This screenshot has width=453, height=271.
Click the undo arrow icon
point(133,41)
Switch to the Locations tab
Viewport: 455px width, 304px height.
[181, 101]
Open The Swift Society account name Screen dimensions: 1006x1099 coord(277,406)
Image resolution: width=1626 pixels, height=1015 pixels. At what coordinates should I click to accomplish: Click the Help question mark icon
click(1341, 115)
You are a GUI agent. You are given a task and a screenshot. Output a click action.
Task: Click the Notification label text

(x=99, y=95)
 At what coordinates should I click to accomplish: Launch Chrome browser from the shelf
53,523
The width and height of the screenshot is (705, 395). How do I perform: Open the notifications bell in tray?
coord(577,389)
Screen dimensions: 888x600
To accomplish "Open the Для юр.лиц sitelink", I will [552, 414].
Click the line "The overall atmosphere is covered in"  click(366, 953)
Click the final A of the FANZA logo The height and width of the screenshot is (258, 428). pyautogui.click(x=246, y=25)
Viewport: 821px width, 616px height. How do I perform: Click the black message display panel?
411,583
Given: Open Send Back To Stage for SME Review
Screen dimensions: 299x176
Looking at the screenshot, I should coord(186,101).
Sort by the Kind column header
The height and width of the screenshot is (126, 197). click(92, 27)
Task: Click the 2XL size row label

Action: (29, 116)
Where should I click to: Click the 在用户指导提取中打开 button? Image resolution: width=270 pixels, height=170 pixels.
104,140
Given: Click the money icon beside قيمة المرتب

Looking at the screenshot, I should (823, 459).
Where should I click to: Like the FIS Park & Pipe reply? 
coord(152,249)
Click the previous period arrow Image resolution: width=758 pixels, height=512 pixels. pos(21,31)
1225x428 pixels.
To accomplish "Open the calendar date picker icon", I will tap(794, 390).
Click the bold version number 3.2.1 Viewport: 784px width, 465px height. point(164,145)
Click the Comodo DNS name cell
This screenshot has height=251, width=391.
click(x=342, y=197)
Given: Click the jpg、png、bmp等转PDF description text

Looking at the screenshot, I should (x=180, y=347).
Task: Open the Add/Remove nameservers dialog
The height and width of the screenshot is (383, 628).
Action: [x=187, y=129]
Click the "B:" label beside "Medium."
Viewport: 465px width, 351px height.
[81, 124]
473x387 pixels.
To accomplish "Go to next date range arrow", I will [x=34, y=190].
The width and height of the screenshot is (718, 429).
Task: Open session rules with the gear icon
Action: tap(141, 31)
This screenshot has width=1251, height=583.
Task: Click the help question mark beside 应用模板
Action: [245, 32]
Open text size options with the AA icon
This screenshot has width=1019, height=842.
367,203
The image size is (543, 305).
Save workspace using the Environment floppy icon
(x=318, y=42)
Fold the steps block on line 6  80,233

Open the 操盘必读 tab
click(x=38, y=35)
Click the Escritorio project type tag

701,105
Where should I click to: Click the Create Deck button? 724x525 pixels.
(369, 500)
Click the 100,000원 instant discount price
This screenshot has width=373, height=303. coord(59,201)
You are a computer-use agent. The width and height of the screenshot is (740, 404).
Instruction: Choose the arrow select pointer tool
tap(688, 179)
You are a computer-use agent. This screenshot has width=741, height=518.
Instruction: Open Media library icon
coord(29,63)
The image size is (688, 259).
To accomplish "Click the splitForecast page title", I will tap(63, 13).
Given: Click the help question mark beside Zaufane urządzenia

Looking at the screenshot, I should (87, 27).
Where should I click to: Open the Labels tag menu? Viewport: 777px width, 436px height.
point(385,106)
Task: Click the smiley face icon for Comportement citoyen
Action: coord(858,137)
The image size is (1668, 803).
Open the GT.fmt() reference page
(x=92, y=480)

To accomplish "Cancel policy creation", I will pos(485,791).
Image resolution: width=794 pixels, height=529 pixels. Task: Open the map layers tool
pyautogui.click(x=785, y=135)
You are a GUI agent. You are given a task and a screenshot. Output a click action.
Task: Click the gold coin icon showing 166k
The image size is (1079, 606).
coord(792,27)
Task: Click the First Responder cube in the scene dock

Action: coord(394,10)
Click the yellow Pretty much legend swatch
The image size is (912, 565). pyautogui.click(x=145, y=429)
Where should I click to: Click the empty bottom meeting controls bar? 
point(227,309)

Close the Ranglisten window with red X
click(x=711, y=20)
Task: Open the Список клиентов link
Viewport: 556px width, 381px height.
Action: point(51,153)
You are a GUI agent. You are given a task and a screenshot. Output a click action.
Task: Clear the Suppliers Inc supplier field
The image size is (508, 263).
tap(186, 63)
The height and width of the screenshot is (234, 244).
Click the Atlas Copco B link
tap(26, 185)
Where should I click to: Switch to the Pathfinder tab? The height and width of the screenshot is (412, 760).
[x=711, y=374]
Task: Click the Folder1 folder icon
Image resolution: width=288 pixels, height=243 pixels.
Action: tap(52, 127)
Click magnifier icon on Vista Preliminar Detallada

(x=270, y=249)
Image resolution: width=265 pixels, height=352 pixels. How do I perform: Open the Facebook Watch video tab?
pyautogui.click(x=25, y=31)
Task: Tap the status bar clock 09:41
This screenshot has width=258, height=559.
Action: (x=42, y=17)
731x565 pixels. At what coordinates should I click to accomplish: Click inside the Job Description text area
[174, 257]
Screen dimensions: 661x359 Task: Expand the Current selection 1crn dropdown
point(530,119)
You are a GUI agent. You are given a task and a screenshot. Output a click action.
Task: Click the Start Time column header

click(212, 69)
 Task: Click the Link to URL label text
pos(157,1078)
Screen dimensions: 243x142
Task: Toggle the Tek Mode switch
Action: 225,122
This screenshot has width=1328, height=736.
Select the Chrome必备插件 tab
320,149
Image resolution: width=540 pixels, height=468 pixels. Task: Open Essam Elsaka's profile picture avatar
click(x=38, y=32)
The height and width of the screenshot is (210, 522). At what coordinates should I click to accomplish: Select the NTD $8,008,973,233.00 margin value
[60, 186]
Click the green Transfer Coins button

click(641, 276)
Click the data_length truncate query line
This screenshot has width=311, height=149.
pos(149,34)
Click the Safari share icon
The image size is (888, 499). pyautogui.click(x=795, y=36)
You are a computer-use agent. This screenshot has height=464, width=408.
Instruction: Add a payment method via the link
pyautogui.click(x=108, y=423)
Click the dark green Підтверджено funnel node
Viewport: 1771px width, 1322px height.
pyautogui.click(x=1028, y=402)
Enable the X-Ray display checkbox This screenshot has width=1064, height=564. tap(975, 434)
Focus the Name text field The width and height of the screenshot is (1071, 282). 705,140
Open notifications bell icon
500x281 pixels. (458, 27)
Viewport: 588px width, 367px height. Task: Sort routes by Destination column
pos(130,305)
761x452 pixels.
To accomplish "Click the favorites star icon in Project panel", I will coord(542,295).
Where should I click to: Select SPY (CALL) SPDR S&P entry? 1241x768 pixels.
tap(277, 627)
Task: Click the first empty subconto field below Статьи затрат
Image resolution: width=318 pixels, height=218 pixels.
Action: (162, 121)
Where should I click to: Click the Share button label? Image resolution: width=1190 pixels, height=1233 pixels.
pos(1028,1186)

* Task item
Nothing but the lines from the one holding "This screenshot has width=1328, height=736." through the last line of the data may be output, and each must match exactly.

* Response for this exercise
This screenshot has width=1328, height=736.
Select the Chrome必备插件 tab
320,149
Image resolution: width=540 pixels, height=468 pixels. Task: Open Essam Elsaka's profile picture avatar
click(x=38, y=32)
The height and width of the screenshot is (210, 522). At what coordinates should I click to accomplish: Select the NTD $8,008,973,233.00 margin value
[60, 186]
Click the green Transfer Coins button

click(641, 276)
Click the data_length truncate query line
This screenshot has width=311, height=149.
pos(149,34)
Click the Safari share icon
The image size is (888, 499). pyautogui.click(x=795, y=36)
You are a computer-use agent. This screenshot has height=464, width=408.
Instruction: Add a payment method via the link
pyautogui.click(x=108, y=423)
Click the dark green Підтверджено funnel node
Viewport: 1771px width, 1322px height.
pyautogui.click(x=1028, y=402)
Enable the X-Ray display checkbox This screenshot has width=1064, height=564. tap(975, 434)
Focus the Name text field The width and height of the screenshot is (1071, 282). 705,140
Open notifications bell icon
500x281 pixels. (458, 27)
Viewport: 588px width, 367px height. Task: Sort routes by Destination column
pos(130,305)
761x452 pixels.
To accomplish "Click the favorites star icon in Project panel", I will coord(542,295).
Where should I click to: Select SPY (CALL) SPDR S&P entry? 1241x768 pixels.
tap(277, 627)
Task: Click the first empty subconto field below Статьи затрат
Image resolution: width=318 pixels, height=218 pixels.
Action: (162, 121)
Where should I click to: Click the Share button label? Image resolution: width=1190 pixels, height=1233 pixels.
pos(1028,1186)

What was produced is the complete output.